AIB and Bank of Ireland suspend shareholder dividends

ECB ordered euro-zone banks to freeze dividend payments last week

AIB said its April 29th agm would take place via a conference call. Photograph: Cathal McNaughton/Reuters

AIB said its April 29th agm would take place via a conference call. Photograph: Cathal McNaughton/Reuters

 

AIB, Bank of Ireland and KBC have all scrapped plans to pay shareholder dividends in line with recommendations from the European Central Bank (ECB).

The State’s largest domestic retail banks updated the stock market on Monday morning, with AIB adding that it had put in place arrangements to allow its annual general meeting proceed via a live conference call from its headquarters.

Bank of Ireland shed 6.97 per cent while AIB slipped 9.4 per cent on Monday.

On Friday, the ECB ordered euro-zone banks to freeze dividend payments and share buybacks this year in an escalation of its efforts to avoid coronavirus triggering a credit crunch in Europe.
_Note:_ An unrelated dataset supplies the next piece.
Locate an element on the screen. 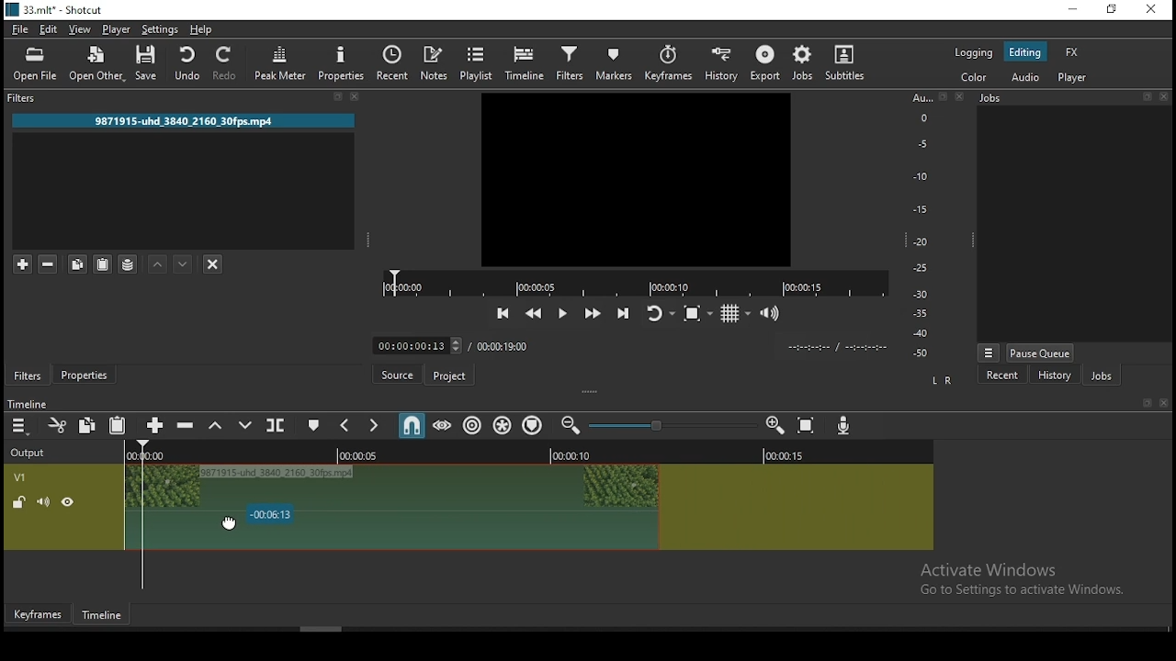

Bank of Ireland said it had withdrawn its intention to propose a dividend of 17.5c per share in respect of its performance last year.

“The group has entered 2020 maintaining a strong financial position and robust capital base,” Bank of Ireland said.

“The Covid-19 global pandemic is a complex and evolving situation, and is expected to have a material impact on the group’s financial performance in 2020,” it said, adding that its outlook included in its February 24th announcement should “no longer be considered current in these circumstances”.

AIB, meanwhile, said it too would no longer seek shareholder approval for the final dividend for 2019 of 8c per share declared earlier this month, noting that its capital ratios were “materially in excess of minimum regulatory requirements”.

Conference call

The bank also said its April 29th agm would take place via a conference call. “AIB is strongly capitalised and well positioned to support the Irish economy and our customers at this critical time,” said chief executive Colin Hunt.

“As the health and safety of everyone is our top priority, we hope that shareholders will understand the constrained circumstances under which our agm must take place this year.

“It remains far too early to assess the impact of the pandemic but, given the material uncertainty that it generates, conserving capital resources is the correct measure at this time,” Davy analysts Diarmaid Sheridan and Stephen Lyons said of the measures outline by the two banks.

Goodbody analyst Eamonn Hughes said in a note to clients that AIB had been due to pay €219 million to shareholders with Bank of Ireland set to distribute €189 million.

Belgian banking group KBC, meanwhile, also cancelled its dividend and suspended its share buyback programme until October at least.

“As always we adopt a very cautionary and conservative stance, even if our solid capital and liquidity positions allow the group to weather extreme scenarios,” KBC group chief executive Johan Thijs said.

KBC also said its agm this year would be organised “in a virtual way”.

Bank of Ireland, the State’s largest domestic bank by assets, said it would further update the market in its first-quarter trading statement, “at which point more information on the economic and financial impacts should be available”.